Ukraine benötigt Unterstützung
Im Blick auf den Ukraine-Krieg erinnerte Laschet auf das "Budapester Memorandum" von 1994. Darin verzichtete die Ukraine - wie auch Belarus und Kasachstan - auf die Atomwaffen, die aus der Zeit der Sowjetunion noch auf ihrem Gebiet stationiert waren; im Gegenzug sagten Russland, Großbritannien und die USA der Ukraine Sicherheitsgarantien und die Unverletzlichkeit ihrer Grenzen zu. Mit Eroberung der Krim und dem jetzigen Krieg gegen die Ukraine hat Russland dieses Abkommen verletzt. Im Memorandum ist jedoch nicht festgelegt, welche Folgen eine solche Verletzung nach sich zieht. Die Ukraine benötige zwar Unterstützung, in der jetzigen Situation sei es aber vernünftig, die Ukraine nicht in die NATO aufzunehmen, denn dann wäre die Beistandspflicht sofort gegeben, so Laschet, der Mitglied des Außenpolitischen Ausschusses des Deutschen Bundestages ist.
"Gemeinschaft und Kontakte ebnen Wege aus der Armut"
"Armut macht einsam, und Einsamkeit verstärkt Armut. Für Wege aus der Armut braucht es daher Gemeinschaft und Kontakte": Das unterstrich Katharina Renner, Leiterin des Bereichs Pfarrcaritas, Regionalbetreuung und Hilfe für Ukrainer:innen der Caritas der Erzdiözese Wien, bei der KMBÖ-Sommerakademie. Trotz der aktuellen Krisen gehe es den Menschen in Österreich generell besser, als es manchmal den Eindruck macht. Es sei ist nicht so, dass ganze Gesellschaftsschichten verarmen, der hiesige Lebensstandard sei immer noch sehr hoch. "Aber es gibt zweifellos Armut in Österreich, und sie uns oft näher, als wir denken", so Renner.
Armut mache aber auch einsam, so eine Erfahrung der Caritas. Es benötige daher mehr Orte, die Wege aus der Einsamkeit ermöglichen. Als Beispiele nannte Renner die Initiative "LE+O" (Lebensmittel und Orientierung), Klimaoasen in Pfarrgärten oder das "Plauderbankerl".

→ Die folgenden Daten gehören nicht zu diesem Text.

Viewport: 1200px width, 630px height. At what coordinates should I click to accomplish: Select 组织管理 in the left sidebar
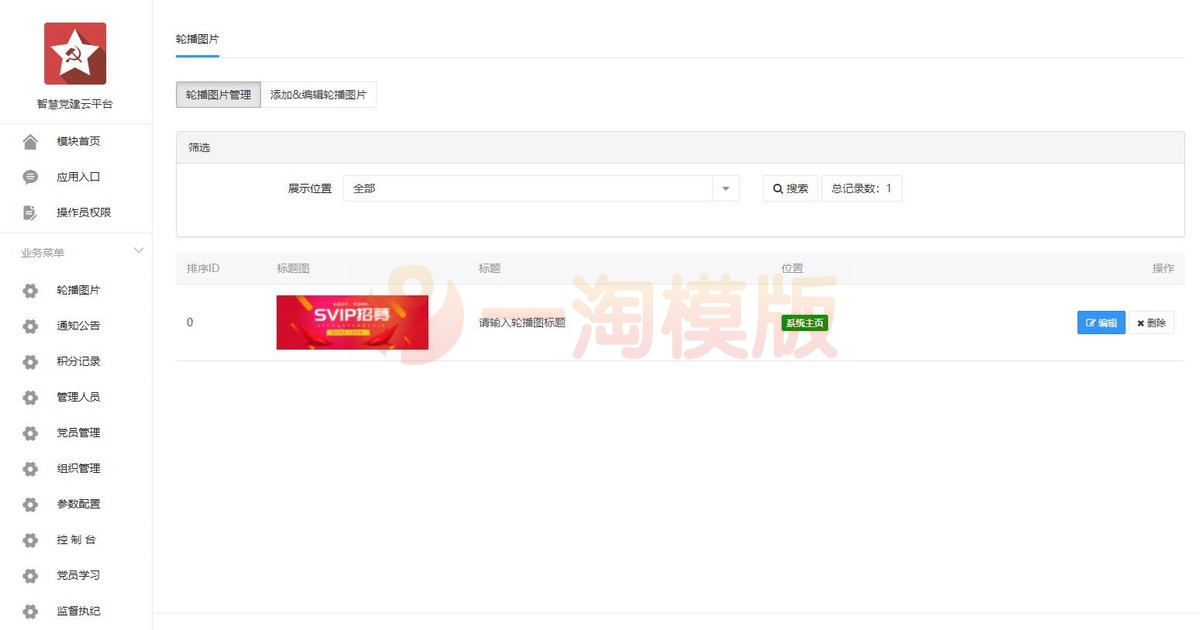click(75, 468)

Diese Initiative seien nur durch das Engagement von Freiwilligen möglich. Renner - ehrenamtliche Vizepräsidentin der Katholischen Aktion Österreich (KAÖ) - warnte aber vor dem "Missverständnis", "dass man bei Hauptamtlichen sparen kann und die Ehrenamtlichen dann deren Aufgabe übernehmen". Freiwillige benötigten Unterstützung durch Hauptamtliche, Institutionen und die tragenden Strukturen. Ihnen Unterstützung zu streichen, wie es etwa jetzt in der Diözese St. Pölten überlegt werde, führe in die genau falsche Richtung, so die KAÖ-Vizepräsidentin.
Krise lehrt nicht automatisch beten
Krisen gehen nicht Hand in Hand mit einer Zunahme an Spiritualität, nach dem Motto: "Wenn es den Menschen schlechter gehen würde, dann würden sie mehr beten", erklärte Jesuitenpater Markus Inama, stellvertretender Rektor der Jesuitenkirche in Wien und Mitglied des Vorstands der "Concordia"-Sozialprojekte für arme und obdachlose Jugendliche in Osteuropa. Eine Krise könne aber eine Spiritualität, die vorhanden ist, stärker erfahrbar machen. Man könne "in der Krise aus den spirituellen Reichtümern der eigenen und anderer Religionen schöpfen" und Halt finden. In diesem Sinne könne auch das Motto der KMBÖ-Sommerakademie "Du führst mich hinaus ins Weite" verstanden werden.